● Try it
The string "resolution" appears in some lines of the entries that follow; copy each such line.

● Records provided
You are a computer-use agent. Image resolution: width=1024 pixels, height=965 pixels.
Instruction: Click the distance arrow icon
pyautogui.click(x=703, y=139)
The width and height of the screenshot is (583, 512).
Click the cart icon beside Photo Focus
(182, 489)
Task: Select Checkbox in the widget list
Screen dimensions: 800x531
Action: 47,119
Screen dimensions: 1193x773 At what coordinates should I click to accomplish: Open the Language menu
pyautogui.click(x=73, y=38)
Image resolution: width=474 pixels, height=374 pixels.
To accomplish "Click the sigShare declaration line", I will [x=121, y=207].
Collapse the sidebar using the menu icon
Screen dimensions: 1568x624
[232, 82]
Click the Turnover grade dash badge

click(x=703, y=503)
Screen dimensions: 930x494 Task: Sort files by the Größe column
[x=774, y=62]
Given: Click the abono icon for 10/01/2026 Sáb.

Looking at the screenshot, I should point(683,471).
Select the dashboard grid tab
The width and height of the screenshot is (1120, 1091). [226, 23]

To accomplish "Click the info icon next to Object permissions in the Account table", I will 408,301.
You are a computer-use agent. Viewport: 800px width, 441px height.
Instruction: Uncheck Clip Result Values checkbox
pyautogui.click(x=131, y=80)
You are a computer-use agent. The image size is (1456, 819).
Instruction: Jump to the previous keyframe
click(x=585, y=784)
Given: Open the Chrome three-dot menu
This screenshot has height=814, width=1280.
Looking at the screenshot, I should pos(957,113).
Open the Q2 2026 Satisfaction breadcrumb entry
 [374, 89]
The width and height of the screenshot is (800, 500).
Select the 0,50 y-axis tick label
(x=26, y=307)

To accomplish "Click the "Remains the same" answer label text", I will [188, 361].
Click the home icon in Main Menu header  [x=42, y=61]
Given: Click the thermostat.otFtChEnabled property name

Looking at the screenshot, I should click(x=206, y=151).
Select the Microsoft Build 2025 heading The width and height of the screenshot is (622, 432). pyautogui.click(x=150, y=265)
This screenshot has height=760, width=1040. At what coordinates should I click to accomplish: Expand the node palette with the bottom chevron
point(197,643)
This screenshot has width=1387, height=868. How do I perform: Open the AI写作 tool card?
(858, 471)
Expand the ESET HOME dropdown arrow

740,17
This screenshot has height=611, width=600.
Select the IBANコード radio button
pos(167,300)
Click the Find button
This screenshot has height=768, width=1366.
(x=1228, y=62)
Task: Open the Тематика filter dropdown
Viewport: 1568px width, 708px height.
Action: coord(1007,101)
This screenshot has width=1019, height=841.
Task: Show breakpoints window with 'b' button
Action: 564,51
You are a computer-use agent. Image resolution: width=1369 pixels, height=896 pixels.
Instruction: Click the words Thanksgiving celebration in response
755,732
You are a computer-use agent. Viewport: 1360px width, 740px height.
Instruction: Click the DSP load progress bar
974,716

● Response below
You are a computer-use agent. Image resolution: width=1024 pixels, height=965 pixels.
Image resolution: width=474 pixels, height=374 pixels.
You are a computer-use agent. Image resolution: width=1369 pixels, height=896 pixels.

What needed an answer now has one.